The 2026 NRL season has had no shortage of drama, but few nights have packed as much into a single night as Jason Ryles' Thursday.

Hours before midnight, the Parramatta Eels head coach was disappointed in his side's 32-12 loss to the South Sydney Rabbitohs.

Then, somewhere between the final siren and his drive home, Ryles found himself elbow-deep in a burning wreck on a dark stretch of highway, dragging a stranger to safety before the car went up in flames.

Somewhere along Mount Ousley Road, a winding descent south of Wollongong that locals treat with respect even in daylight, something interrupted Ryles ' thoughts about Thursday's loss.

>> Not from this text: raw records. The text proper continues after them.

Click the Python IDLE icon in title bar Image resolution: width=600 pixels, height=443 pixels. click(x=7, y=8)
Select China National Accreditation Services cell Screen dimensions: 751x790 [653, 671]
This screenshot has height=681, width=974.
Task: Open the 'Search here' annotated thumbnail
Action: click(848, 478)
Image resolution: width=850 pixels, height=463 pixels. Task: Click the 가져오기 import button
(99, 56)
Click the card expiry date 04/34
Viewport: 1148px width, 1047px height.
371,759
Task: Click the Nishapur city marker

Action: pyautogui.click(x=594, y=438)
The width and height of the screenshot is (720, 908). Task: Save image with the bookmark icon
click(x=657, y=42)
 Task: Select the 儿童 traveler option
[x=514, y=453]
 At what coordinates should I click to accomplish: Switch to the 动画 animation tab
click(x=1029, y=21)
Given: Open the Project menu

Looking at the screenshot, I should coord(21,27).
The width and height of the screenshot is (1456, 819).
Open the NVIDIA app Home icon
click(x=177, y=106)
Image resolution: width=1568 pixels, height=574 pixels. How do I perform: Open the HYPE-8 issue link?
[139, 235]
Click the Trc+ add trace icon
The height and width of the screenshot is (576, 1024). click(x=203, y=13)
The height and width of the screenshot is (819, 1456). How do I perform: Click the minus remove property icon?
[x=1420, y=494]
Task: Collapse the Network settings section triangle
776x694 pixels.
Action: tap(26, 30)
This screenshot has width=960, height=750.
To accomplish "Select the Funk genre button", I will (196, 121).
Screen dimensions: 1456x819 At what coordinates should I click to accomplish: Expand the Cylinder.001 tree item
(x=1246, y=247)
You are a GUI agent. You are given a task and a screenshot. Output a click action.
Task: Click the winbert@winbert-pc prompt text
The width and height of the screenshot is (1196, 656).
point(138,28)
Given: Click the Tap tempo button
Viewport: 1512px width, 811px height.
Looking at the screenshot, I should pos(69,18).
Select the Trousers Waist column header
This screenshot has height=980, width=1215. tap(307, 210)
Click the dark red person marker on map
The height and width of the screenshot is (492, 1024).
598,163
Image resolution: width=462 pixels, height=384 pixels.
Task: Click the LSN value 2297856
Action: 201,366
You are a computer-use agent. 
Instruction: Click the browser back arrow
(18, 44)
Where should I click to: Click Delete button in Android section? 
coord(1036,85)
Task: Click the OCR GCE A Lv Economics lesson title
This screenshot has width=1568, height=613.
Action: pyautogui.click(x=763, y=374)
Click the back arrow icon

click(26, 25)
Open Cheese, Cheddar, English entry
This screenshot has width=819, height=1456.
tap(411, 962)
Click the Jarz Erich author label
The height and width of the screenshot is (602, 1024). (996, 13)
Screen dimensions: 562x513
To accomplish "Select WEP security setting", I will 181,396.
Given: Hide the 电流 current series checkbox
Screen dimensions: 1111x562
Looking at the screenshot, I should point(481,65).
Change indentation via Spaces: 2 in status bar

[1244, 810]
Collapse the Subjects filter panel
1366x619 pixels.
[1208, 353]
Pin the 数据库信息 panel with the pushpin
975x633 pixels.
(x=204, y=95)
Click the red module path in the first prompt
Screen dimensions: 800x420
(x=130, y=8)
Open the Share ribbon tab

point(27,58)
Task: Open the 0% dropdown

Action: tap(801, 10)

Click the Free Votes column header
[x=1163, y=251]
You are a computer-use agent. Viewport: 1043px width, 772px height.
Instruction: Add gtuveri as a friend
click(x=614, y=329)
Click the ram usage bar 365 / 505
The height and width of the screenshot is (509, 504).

A car flipped on its side.

"We were coming down Mount Ousley and turned off on to New Mount Pleasant Road, and there was a car on its side with smoke coming out of it," Ryles recounted to The Sydney Morning Herald.

He made a quick calculation that any parent would recognise.

"As we got closer, I noticed there was a girl standing inside the car on its side. I thought to myself, 'This could be trouble here,'" he explained.
 
"I parked the car down the road so my kids couldn't see what was happening, just in case [there was another person trapped]."
 
What he found when he approached was a young woman, inside the toppled vehicle, dazed but alive.
 
Another person had already stopped, armed with nothing more than a heroic drink bottle, the stranger smashed the rear window open.
 
Then Ryles, in his Eels polo, reached in.
 
"There was a guy already there. He smashed the back window with a Yeti [drink] bottle, then I grabbed the girl out of the car," Ryles continued.
 
"It happened pretty quickly. Three minutes later, the car was fully alight. The girl was fine.
 
"She would have been in her twenties and on her way home from work. She was just in shock."
 
Ryles, to his credit, has shown no interest in inflating his role.
 
The 193-centimetre former prop was characteristically straightforward about the fear involved and generous to the other man at the scene.
 
"I won't lie, I s*** myself, and it was pretty scary," the Eels coach revealed.
 
"But you do what anyone else would do and see if you can help. Before you know it, you've got your head in a car.
 
"The other fella did most of the work. He cut his hand. I was probably more suited to getting the girl out because of the size of me."
 
They stayed until the fire brigade extinguished the blaze. Then the police arrived.
 
The footy game, which Ryles had been mentally re-litigating for the better part of an hour, suddenly felt very far away.
 
"It absolutely squared me up," Ryles reflected.
 
"I went from thinking about a footy game to me thinking, ‘If we didn't get here in time, this girl could have been in all sorts of trouble'.
 
"We waited around for the fire to get put out, then the police came over and talked about the game. They gave me a bit of stick about what happened in the box."
 
The Eels will train again, watch the tape, and try to solve what broke down against the Rabbitohs.
 
What it puts into perspective is that on one quiet stretch of road south of Sydney, with smoke rising and a young woman in shock, none of that mattered in the slightest.